• [Problem statement]
Would you transcribe the entries below, beginning at the line with "Where should I" and ending after the line with "The width and", exactly, with no picture and nothing more?

Collected data entries:
╔══

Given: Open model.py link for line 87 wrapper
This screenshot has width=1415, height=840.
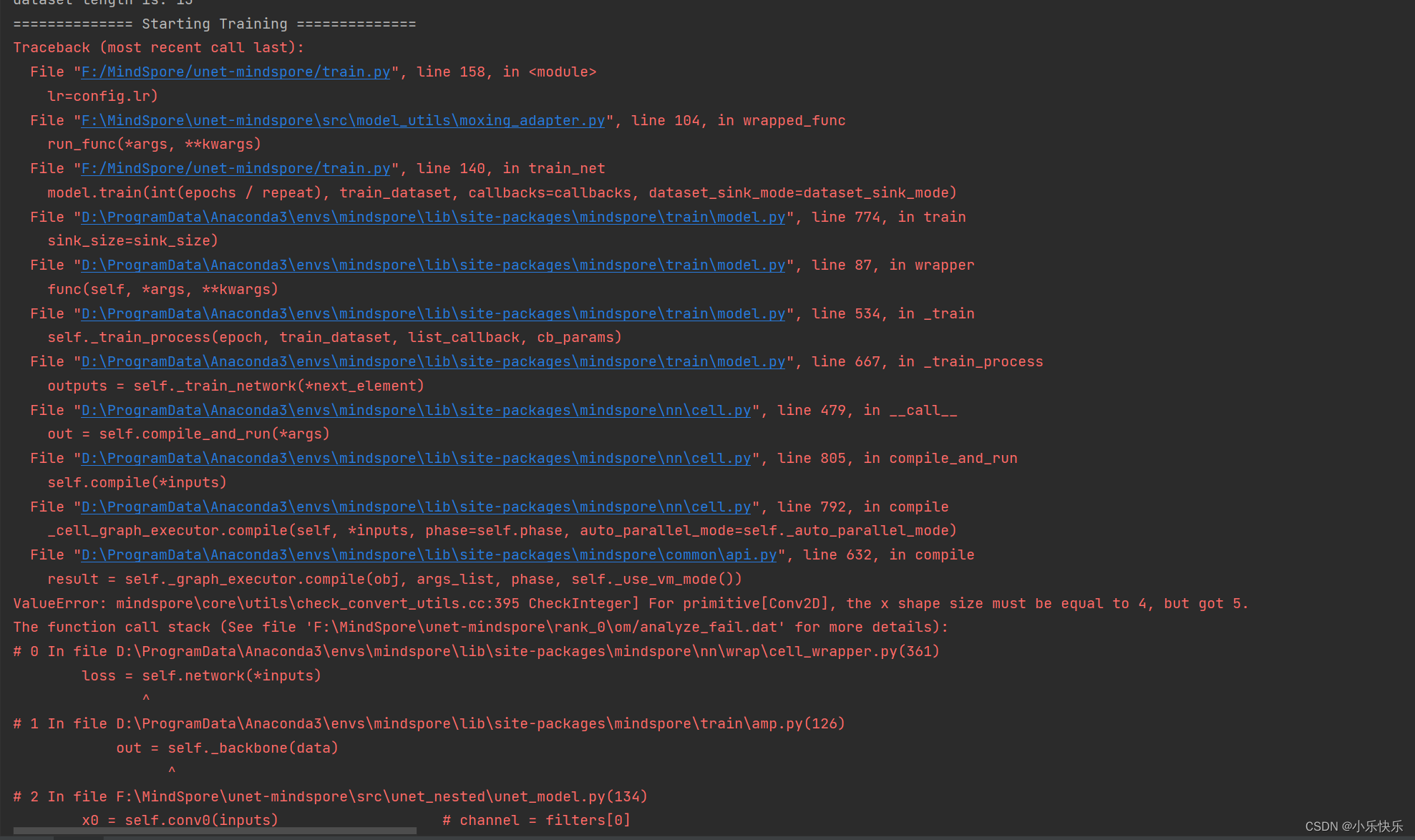Looking at the screenshot, I should (x=433, y=265).
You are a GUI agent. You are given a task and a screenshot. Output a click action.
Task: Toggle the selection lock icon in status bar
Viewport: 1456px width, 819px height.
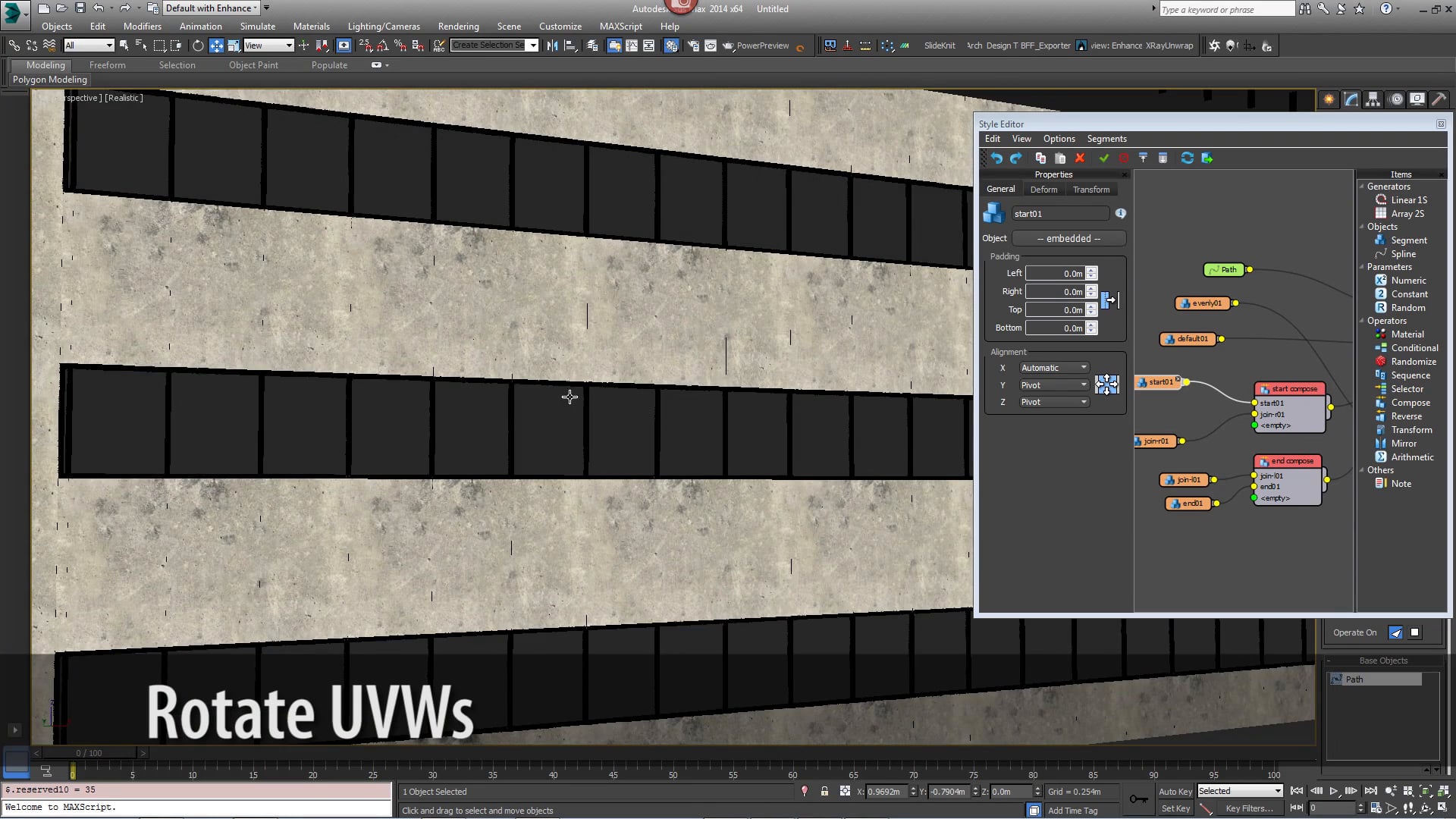click(x=824, y=791)
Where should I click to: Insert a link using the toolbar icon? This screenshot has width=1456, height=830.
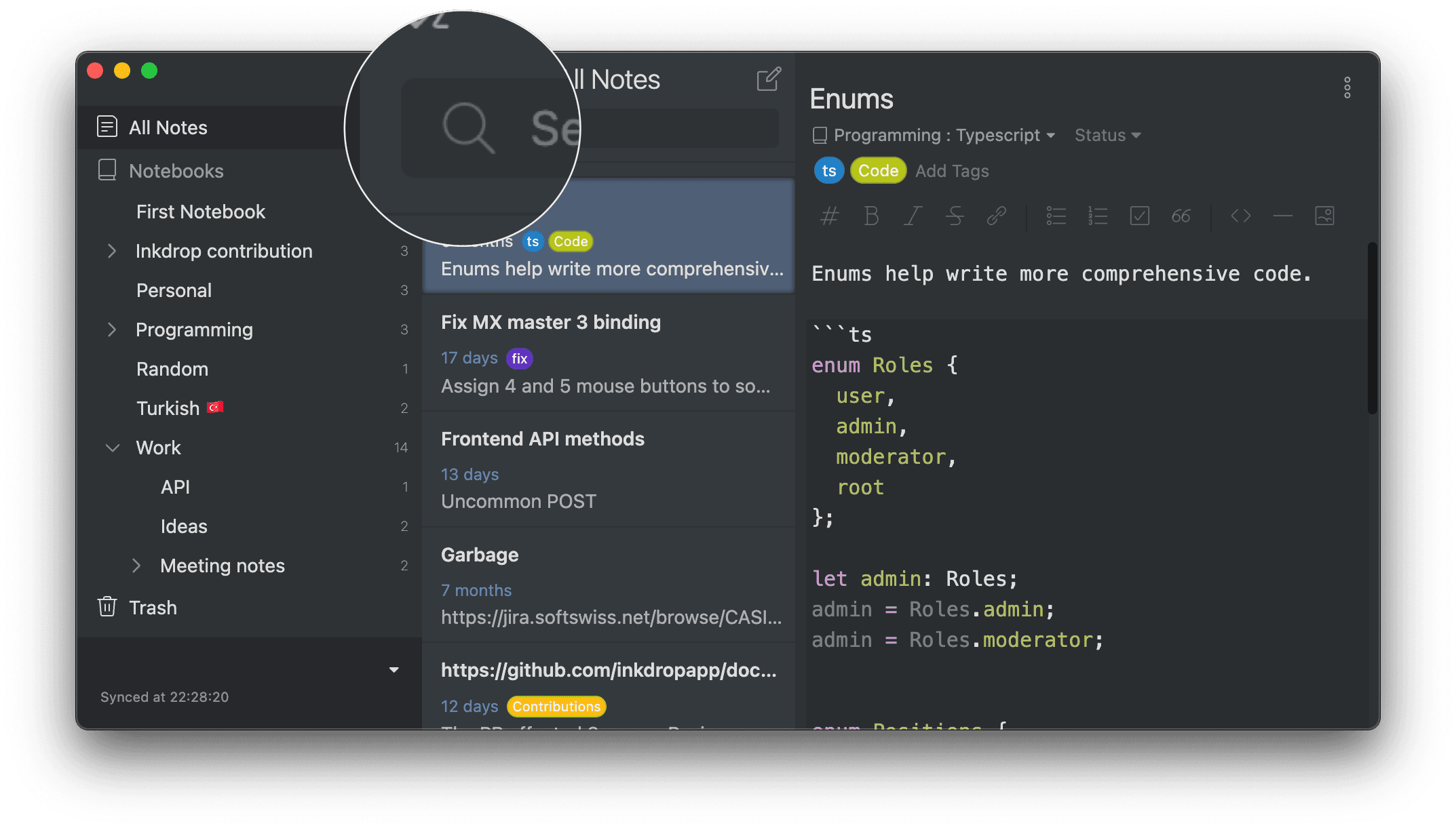996,216
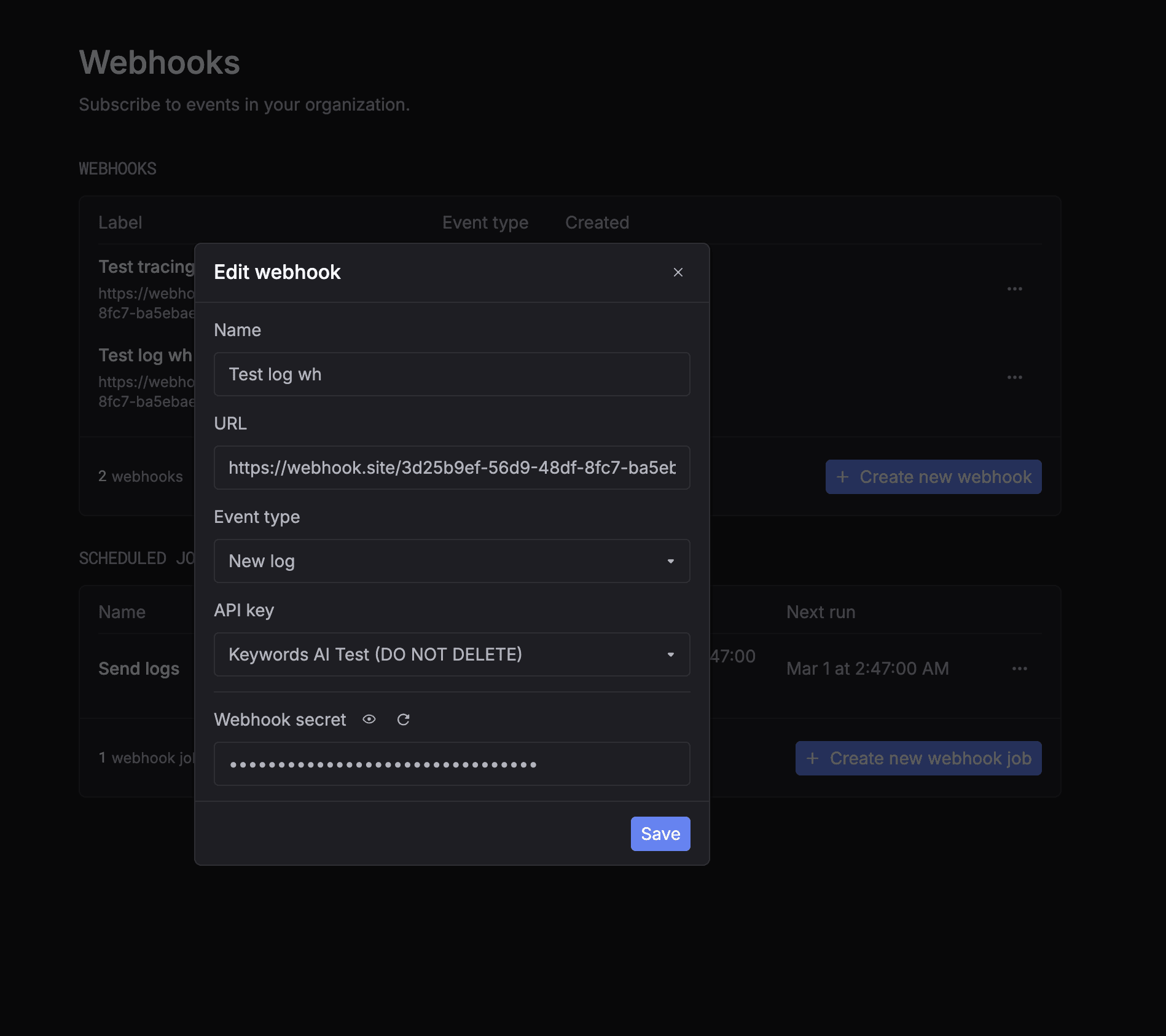The image size is (1166, 1036).
Task: Close the Edit webhook dialog
Action: point(678,272)
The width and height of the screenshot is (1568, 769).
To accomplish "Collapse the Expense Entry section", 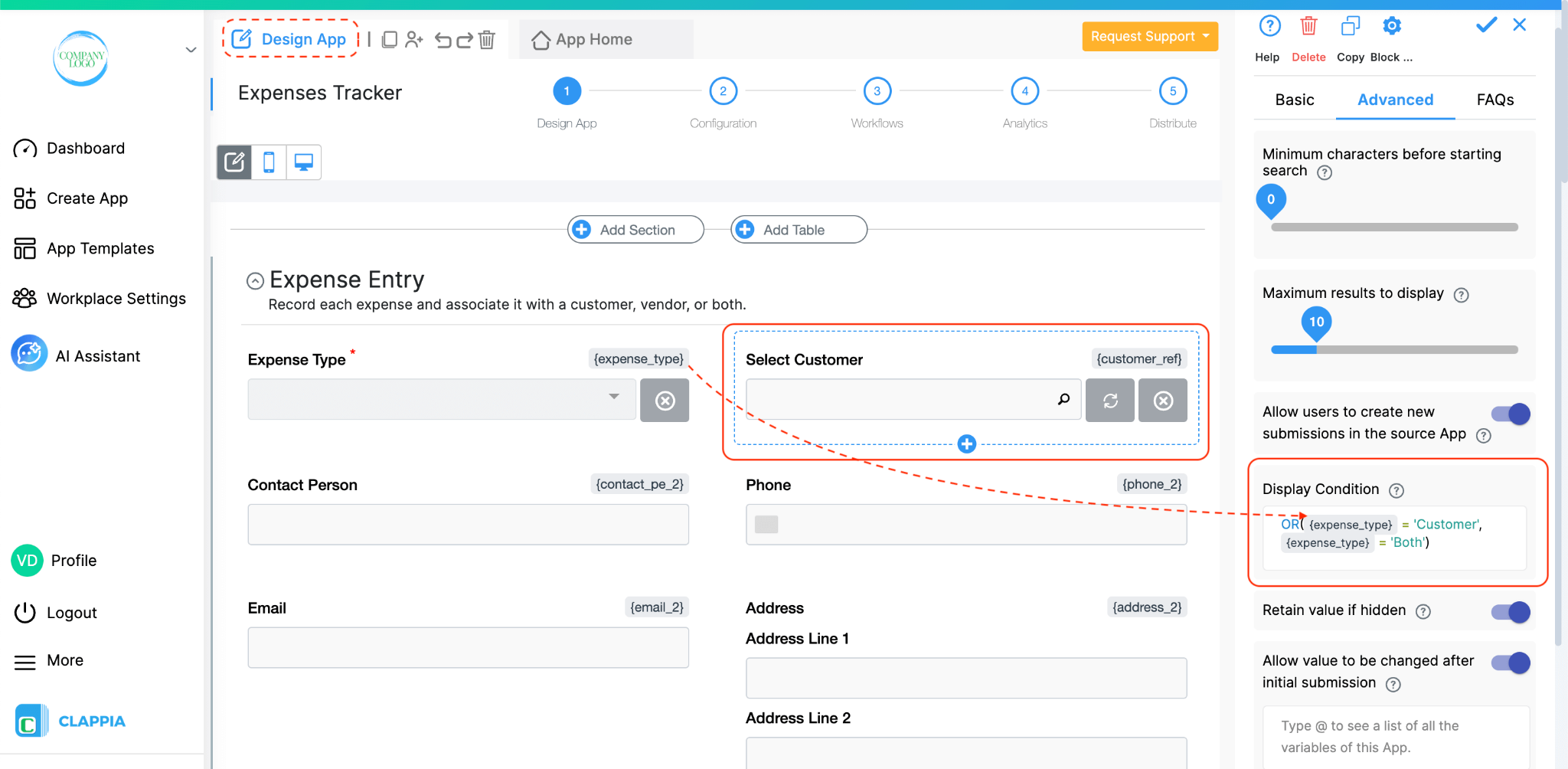I will pyautogui.click(x=255, y=280).
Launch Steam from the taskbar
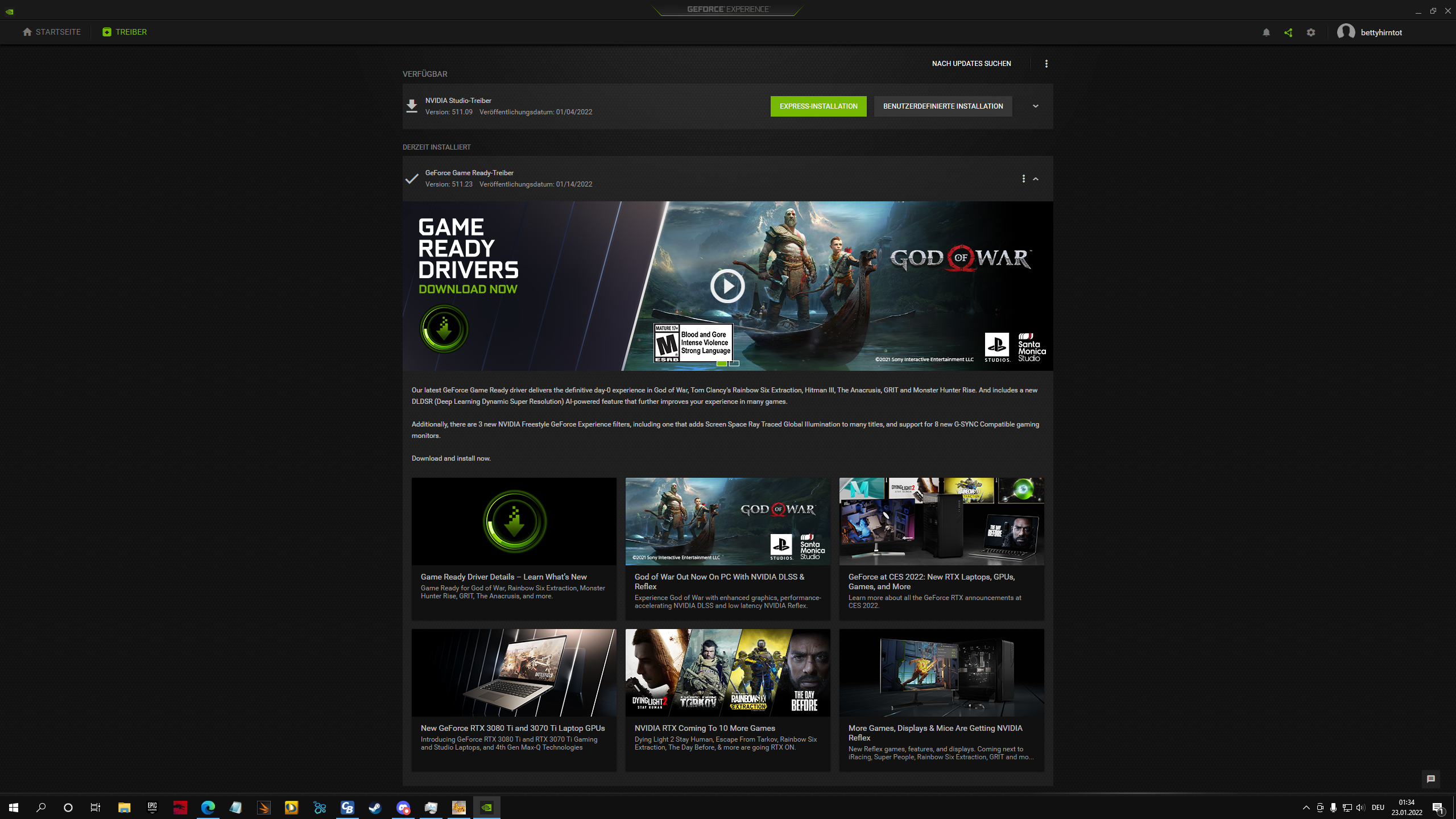 click(375, 807)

╚══

• [Answer section]
Where should I click to: Insert a link using the toolbar icon? This screenshot has width=1456, height=830.
996,216
The image size is (1166, 1036).
Task: Close the Edit webhook dialog
Action: point(678,272)
The width and height of the screenshot is (1568, 769).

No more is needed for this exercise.